FSM: Is science keeping up with the demand for safer food ingredients and products?
Willrett: As a scientist by training, I wish I could answer unequivocally, yes, but I can’t. Unfortunately, the changes in the food processing industry are probably moving more quickly than the remedies to try and offset some of the problems we’ve created in food safety. I think that science is making tremendous strides in food safety, but the challenges of producing and preparing safe food seem almost overwhelming at times. Some people call this job security. I prefer to think of it as never having to worry about getting bored at what I do.
At Rhodia, a lot of our work up to this point has been conducted on a case- by-case basis. For example, a major customer would come to us and say they’ve got a problem with a particular product and want to work together with us to try to solve it. Many times, we have something that we think will do the job, but more often than not, when we get more deeply involved in the situation, we realize what we have out-of-the-box is not quite good enough; so we go back to the lab and try to find a better combination of components that will better address the problem. This iterative process may take several months before we can successfully develop the best-in-class solution for that particular customer. This process has worked very well, but there’s a lot of companies with similar but not exactly the same problems. Thus, we may be able to customize a solution for one particular customer, but it’s only a good starting point for the other 20 companies’ with a similar problem.

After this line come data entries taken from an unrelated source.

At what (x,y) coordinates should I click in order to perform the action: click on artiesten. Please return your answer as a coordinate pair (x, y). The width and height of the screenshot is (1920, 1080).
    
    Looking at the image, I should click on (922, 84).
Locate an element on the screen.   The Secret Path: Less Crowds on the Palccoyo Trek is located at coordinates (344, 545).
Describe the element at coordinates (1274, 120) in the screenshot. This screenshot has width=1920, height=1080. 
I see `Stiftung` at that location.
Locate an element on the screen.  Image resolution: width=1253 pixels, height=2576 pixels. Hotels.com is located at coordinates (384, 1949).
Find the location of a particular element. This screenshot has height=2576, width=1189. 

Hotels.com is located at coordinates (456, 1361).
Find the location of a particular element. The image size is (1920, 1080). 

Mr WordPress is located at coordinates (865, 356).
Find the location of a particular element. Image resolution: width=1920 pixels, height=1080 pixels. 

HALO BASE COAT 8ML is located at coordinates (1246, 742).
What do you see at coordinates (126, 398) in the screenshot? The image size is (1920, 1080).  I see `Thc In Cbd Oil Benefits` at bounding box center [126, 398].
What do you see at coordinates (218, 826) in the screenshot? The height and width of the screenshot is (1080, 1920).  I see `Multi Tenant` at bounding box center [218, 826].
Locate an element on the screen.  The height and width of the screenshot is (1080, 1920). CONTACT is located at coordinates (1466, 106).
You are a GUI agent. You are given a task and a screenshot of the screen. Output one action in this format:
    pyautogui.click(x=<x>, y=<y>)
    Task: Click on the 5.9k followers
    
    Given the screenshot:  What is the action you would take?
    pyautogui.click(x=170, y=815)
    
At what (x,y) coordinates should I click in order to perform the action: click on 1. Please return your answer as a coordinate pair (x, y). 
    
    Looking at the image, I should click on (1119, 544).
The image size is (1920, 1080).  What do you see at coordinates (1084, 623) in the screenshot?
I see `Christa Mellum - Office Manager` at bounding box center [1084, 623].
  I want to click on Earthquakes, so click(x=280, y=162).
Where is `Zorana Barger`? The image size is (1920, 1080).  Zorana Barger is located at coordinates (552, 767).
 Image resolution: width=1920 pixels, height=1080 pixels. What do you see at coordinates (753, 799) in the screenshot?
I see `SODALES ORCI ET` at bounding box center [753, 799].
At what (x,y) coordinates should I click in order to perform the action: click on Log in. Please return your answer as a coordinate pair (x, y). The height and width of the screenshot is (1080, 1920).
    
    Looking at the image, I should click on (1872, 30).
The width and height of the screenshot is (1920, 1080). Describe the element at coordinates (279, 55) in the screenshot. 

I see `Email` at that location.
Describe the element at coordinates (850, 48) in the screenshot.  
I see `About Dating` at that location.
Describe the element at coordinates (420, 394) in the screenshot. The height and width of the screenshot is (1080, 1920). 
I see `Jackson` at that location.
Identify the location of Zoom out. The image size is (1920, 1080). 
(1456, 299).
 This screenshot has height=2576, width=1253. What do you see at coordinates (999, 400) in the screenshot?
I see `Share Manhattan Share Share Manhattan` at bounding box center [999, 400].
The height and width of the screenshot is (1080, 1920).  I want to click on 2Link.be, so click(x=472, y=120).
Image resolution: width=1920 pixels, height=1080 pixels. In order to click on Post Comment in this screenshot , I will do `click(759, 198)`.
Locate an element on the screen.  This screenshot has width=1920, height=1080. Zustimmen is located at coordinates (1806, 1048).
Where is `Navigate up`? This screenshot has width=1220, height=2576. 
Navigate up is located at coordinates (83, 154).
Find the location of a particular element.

As a result, we’re trying to move our technical resources toward more of a modeling approach where we can apply our antimicrobial know-how to different food environments (i.e., pH, water activity, composition, etc.) in order to model a solution that could be applied more broadly to address an across-the- board industry problem. Going into 2001, Rhodia Food is investing more resources into doing this type of work.
FSM: What are the keys to successful partnerships with regulatory agencies, research institutions and food processing, food service and ingredient companies and why are these partnerships important in advancing better food safety systems?
Willrett: One of the keys to success in food safety is being able to collaborate with all the relevant parties involved in trying to reduce the risk of food safety. Food safety is not being treated as a competitive issue by most food companies, and for all of us to be successful, we need to work together in order to come up with the best solutions. We are seeing this spirit of collaboration with the processors that we work with, regulators and the suppliers of various food safety interventions. Companies that may be viewed as competitors to Rhodia in some other markets are turning out to be potential collaborators of ours in the quest for food safety.
As an industry, we probably would not have progressed as far as we have had it not been for this spirit of cooperation that exists in food safety, and above all else, it is this industry collaboration that will more than likely take us all to the finish line.